The room was quiet for several seconds. Only the airflow from the air conditioner remained. Zhao Qiming leaned back in his chair, slowly rubbing the edge of the folder with his fingers. “You are using the mindset of a contractor to do the work of the client. If the technical checklist is too detailed, it will choke the process.”

“A choked process is better than a broken cash chain,” Lin Chen said, his voice still steady. “President Zhao, what you want is return on investment. What I need is to survive. Only if we survive can there be a return. I’ll send you the checklist tonight. The first payment of four hundred thousand must arrive in the escrow account before three tomorrow afternoon. Otherwise, we will look for other investors.”

Zhao Qiming stared at him for a few seconds, then suddenly laughed. It was not a courteous laugh, but the assessing smile of someone who had met a hard bone. “Fine. Send me the checklist. Tomorrow at three, the money arrives in the escrow account. But Lin Chen, remember one thing: capital can wait; the market will not. Half a year from now, if the product has not entered three hospitals, that checklist will be waste paper.”

15:40. Zhao Qiming got up and left. The wind chime finally rang once. Lin Chen did not move. He picked up his pen and wrote in the notebook: 15:40 Zhao Qiming agrees to staged payment + technical-checklist wager. First payment 400k, escrow. Risk: acceptance milestones may be delayed by hospital procedures. Countermeasure: lock down Section Chief Liu’s signing authority in the information department in advance; refine checklist down to interface joint-debugging level.

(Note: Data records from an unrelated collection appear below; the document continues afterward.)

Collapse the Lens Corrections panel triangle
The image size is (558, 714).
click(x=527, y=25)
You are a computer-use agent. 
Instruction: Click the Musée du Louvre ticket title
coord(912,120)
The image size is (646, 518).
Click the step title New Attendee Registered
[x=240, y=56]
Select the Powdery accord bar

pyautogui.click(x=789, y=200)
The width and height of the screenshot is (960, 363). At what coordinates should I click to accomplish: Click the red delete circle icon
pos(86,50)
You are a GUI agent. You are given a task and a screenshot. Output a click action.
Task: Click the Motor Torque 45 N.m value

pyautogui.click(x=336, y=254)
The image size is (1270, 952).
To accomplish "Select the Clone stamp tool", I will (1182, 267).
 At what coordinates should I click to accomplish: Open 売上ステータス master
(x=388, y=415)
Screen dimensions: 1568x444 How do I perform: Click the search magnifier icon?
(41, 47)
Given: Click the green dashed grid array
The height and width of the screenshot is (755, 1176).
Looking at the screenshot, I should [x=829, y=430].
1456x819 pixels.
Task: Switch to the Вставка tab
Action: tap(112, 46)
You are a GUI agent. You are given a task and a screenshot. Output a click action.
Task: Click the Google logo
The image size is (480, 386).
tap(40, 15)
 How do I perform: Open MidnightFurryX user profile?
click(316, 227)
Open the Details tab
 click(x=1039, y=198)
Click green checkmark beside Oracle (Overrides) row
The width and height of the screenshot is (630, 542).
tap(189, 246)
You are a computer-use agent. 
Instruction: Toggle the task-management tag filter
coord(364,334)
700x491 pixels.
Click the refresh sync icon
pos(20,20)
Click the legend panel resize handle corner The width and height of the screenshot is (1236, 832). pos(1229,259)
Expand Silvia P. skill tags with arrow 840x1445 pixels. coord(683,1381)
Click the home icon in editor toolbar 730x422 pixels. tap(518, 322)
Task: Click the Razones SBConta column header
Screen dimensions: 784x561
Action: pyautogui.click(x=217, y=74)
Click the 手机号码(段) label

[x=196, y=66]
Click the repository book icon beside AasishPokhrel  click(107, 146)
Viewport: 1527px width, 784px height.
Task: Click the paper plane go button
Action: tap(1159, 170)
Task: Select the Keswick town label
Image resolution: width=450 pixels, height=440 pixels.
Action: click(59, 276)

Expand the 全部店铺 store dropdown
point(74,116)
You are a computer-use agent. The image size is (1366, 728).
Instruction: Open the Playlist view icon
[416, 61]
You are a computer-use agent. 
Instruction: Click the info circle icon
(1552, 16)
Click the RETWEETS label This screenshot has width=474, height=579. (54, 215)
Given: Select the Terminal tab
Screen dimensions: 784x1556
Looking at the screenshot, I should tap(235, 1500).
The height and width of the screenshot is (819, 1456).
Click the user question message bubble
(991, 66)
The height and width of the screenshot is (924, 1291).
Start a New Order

He closed the notebook, lifted the tea that had already gone cold, and took a sip. Bitterness slid down his throat, and a trace of warmth rose in his stomach. He took out his phone and sent Su Man a message: “Funding path confirmed. Technical meeting tonight to break down the delivery checklist. Prepare the compute expansion plan. Split the budget by week and reserve a 15% buffer.”

Less than ten seconds after the message went out, the screen lit up. It was not a reply from Su Man. It was a text from an unknown number: “Engineer Lin, the Municipal Health Commission has just issued an internal notice. Starting next month, all AI-assisted diagnosis and treatment systems going online must pass a provincial-level security assessment for outbound medical data. The assessment cycle is expected to be 45 days. Please prepare materials in advance.”

Lin Chen stared at the line. Forty-five days. Assessment cycle. Provincial-level security assessment. That meant the hospital-wide rollout originally planned for completion within two months had to enter compliance pre-review ahead of schedule. Part of the compute expansion budget would have to be diverted to data desensitization and localized deployment. The eight-hundred-thousand-yuan gap had become nine hundred thousand. The first tranche in the escrow account would have to be divided all over again.

He locked the phone and shoved the notebook into his backpack. When he stood, his left foot landed and the pain came clear. He pushed open the door and stepped into the afternoon sunlight. The wind was a little strong, rustling the plane-tree leaves along the roadside. The next hard battle would not be in a conference room, but inside the forms of a compliance review. Before the assessment team arrived, he had to seal every crack in the data foundation.